Fazit – vollwertig kochen mit Plan
Selbst zu kochen kann für Hunde hervorragend funktionieren. Für mich steht und fällt alles mit einer sauber aufgebauten Ration, nicht mit einem hübschen Rezept.
Wenn du ruhig startest, einfache Zutaten wählst und die Nährstoffe rechnen lässt, wird selbst gekochtes Hundefutter gut machbar. Der beste Napf ist am Ende der, der zum Hund passt.
Häufige Fragen
Kann ich meinem Hund jeden Tag selbst gekochtes Futter geben?
Ja, das mache ich auch, aber nur mit berechnetem Plan. Ein schönes Rezept allein reicht auf Dauer nicht aus.
Reicht Fleisch mit Reis und Gemüse als Dauerfutter?
Nein, meistens nicht. Ohne passende Ergänzungen fehlen oft Mineralstoffe und Vitamine, vor allem Calcium.
Braucht jeder Hund Kohlenhydrate?
Nicht zwingend in derselben Menge. Ich nutze sie oft, weil sie Energie liefern und viele Hunde Reis, Kartoffeln oder Hafer gut vertragen.

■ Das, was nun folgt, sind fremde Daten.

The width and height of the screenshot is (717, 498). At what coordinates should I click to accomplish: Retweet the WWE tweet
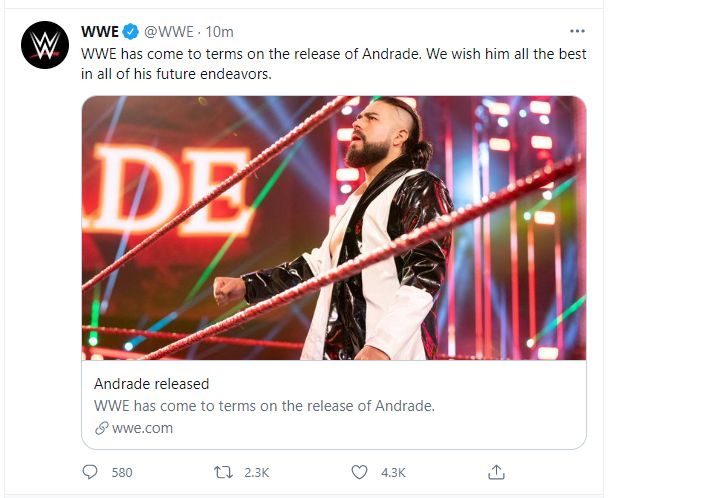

Sind Eierschalen als Calciumquelle genug?
Manchmal können sie Teil der Lösung sein. Ich verlasse mich trotzdem nicht auf Schätzungen, weil die Menge exakt zur restlichen Ration passen muss.
Wann sollte ich eine Rationsberechnung machen lassen?
Sobald ein Welpe, eine Krankheit, eine Allergie oder ein starker Gewichtswechsel im Spiel ist. Auch bei Unsicherheit über Zusätze lohnt sich professionelle Hilfe früh.